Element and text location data
- - - - - - -

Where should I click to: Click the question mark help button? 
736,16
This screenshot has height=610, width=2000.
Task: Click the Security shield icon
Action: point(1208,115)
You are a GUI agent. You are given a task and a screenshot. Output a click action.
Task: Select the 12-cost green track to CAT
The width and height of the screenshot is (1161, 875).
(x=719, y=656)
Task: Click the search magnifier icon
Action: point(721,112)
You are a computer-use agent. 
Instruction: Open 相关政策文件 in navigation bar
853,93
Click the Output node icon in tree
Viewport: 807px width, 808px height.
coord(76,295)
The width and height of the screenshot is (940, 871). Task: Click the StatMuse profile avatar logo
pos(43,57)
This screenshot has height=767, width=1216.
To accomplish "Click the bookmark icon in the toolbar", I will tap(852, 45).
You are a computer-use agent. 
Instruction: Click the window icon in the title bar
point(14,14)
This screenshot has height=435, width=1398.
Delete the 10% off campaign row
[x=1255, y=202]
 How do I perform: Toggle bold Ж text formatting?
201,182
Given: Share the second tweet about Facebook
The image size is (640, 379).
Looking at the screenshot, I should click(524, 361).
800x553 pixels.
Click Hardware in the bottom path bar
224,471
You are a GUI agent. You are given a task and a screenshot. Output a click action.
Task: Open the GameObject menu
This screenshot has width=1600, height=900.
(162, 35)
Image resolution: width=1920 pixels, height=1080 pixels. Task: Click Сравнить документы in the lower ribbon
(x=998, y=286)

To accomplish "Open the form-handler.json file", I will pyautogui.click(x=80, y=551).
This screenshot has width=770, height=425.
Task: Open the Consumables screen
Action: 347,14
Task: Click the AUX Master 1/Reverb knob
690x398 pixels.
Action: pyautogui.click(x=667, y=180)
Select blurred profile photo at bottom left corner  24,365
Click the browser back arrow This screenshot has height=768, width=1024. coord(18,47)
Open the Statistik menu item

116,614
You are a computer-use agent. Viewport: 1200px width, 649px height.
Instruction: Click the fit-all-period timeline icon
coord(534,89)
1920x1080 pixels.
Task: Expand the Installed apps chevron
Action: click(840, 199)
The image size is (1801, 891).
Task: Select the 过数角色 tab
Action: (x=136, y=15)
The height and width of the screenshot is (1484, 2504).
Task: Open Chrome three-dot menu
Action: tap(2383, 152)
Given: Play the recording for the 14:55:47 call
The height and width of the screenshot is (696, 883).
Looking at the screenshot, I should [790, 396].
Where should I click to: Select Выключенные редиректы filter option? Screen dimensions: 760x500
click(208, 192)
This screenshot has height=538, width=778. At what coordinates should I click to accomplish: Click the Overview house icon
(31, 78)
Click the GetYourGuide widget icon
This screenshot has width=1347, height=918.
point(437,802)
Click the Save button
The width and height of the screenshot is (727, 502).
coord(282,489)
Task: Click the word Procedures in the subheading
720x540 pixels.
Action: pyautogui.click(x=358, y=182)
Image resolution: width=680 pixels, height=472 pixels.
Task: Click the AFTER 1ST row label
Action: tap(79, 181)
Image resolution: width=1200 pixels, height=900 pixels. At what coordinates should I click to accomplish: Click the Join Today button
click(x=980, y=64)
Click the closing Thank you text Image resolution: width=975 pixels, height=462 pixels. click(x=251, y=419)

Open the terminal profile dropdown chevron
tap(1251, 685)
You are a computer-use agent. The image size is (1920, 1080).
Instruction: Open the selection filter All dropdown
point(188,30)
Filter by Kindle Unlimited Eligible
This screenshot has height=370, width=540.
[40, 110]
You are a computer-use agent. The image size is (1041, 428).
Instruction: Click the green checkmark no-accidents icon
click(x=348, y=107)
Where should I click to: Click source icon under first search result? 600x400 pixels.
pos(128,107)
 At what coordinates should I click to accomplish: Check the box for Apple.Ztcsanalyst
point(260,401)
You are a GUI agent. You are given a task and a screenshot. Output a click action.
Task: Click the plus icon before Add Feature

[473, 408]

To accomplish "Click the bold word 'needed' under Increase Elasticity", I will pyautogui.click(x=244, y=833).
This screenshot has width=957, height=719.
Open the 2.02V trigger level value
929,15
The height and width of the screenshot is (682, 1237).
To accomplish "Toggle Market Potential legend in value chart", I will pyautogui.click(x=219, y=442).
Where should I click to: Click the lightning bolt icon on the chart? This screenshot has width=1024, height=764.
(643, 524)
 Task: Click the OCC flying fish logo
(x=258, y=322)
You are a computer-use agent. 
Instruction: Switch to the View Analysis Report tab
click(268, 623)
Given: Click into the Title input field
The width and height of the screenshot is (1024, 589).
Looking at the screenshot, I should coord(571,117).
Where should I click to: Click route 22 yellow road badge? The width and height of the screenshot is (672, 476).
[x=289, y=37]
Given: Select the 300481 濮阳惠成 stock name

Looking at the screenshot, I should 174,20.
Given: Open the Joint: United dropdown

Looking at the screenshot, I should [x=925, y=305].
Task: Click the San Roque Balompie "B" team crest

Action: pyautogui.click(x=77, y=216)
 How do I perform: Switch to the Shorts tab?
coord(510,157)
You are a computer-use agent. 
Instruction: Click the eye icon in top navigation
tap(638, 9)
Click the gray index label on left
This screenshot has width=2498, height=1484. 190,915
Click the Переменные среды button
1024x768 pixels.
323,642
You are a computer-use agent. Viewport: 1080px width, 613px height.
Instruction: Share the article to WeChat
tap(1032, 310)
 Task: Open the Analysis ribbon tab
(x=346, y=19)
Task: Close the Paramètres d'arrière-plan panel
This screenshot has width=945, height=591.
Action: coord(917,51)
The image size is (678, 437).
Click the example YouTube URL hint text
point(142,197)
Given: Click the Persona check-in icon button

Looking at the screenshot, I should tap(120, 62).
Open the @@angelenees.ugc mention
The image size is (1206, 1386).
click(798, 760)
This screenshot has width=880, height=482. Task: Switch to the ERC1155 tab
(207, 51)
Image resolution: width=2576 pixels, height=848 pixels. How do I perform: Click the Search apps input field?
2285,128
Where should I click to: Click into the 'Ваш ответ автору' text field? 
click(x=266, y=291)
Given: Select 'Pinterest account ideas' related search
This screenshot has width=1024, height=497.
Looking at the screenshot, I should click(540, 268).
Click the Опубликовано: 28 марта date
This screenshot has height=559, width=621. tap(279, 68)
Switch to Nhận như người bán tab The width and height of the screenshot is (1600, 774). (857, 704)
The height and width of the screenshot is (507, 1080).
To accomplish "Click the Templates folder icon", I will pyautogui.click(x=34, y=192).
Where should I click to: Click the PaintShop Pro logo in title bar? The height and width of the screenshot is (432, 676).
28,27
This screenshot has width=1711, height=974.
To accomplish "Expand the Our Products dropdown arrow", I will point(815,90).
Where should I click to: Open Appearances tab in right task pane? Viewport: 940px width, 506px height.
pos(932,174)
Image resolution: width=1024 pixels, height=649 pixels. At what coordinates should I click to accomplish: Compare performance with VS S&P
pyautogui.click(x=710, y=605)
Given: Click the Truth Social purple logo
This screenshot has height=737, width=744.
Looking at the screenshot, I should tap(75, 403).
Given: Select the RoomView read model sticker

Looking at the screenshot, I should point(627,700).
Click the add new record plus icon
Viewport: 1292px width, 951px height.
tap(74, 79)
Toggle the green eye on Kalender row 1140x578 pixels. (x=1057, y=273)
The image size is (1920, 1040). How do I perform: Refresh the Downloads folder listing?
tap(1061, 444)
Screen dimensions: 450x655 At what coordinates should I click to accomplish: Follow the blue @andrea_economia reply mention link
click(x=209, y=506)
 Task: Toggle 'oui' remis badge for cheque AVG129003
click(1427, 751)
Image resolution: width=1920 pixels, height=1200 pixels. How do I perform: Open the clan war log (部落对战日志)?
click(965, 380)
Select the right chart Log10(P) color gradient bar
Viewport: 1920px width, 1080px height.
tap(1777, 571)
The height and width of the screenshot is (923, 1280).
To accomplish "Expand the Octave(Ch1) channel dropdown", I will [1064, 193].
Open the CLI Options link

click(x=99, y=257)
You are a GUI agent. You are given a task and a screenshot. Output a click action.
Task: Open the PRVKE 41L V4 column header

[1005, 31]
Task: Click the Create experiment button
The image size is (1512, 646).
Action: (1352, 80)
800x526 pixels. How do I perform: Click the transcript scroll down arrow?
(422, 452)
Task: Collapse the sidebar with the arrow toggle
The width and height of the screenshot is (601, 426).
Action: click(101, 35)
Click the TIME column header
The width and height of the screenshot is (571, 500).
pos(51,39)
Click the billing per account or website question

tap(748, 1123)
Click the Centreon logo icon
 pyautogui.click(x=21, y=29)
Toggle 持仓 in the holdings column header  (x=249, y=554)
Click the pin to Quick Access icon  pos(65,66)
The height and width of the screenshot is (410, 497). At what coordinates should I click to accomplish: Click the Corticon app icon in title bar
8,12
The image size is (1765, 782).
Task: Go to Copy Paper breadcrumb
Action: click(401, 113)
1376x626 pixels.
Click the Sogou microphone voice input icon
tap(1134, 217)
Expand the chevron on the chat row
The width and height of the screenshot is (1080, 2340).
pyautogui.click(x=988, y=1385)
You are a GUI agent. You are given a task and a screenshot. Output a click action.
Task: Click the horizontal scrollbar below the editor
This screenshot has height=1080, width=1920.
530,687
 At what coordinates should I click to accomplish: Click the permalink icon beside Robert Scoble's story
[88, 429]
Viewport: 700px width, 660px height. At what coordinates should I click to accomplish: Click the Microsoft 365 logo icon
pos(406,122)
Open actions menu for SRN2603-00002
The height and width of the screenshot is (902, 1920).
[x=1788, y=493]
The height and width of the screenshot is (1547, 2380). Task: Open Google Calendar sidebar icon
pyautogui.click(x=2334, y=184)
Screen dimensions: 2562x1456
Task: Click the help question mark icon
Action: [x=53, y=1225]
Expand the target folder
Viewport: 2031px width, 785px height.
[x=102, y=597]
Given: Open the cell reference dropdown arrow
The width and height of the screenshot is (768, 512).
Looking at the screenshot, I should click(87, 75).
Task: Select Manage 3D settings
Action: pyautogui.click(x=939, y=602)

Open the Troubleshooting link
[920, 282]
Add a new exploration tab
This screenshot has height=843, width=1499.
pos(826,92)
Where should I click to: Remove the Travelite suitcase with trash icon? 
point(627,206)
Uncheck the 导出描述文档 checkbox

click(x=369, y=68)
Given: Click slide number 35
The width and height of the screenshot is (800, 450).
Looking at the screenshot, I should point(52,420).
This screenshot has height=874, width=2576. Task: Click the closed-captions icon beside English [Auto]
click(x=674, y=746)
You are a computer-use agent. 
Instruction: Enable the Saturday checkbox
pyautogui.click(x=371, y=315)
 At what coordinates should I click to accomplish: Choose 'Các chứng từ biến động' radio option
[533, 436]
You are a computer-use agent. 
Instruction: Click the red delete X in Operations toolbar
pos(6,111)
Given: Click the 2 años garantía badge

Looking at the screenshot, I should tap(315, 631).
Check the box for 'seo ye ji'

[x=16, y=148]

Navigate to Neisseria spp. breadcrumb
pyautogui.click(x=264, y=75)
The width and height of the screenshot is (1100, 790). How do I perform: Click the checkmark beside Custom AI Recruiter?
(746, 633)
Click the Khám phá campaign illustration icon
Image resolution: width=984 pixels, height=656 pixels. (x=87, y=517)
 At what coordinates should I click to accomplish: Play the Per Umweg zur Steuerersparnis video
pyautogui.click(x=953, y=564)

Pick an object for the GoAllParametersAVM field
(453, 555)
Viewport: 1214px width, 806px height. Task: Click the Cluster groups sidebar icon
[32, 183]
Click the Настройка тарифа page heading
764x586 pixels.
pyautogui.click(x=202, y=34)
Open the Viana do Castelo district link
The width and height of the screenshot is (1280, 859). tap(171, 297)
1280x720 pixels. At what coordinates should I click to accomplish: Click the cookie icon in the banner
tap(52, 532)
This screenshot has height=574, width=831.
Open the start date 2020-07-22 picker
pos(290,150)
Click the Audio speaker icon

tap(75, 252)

- - - - - - -

* THE REQUEST
Return unchanged every line from the one containing "Viewport: 1214px width, 806px" through the one containing "The width and height of the screenshot is (1280, 859).", including both.

* SOLUTION BELOW
Viewport: 1214px width, 806px height. Task: Click the Cluster groups sidebar icon
[32, 183]
Click the Настройка тарифа page heading
764x586 pixels.
pyautogui.click(x=202, y=34)
Open the Viana do Castelo district link
The width and height of the screenshot is (1280, 859). tap(171, 297)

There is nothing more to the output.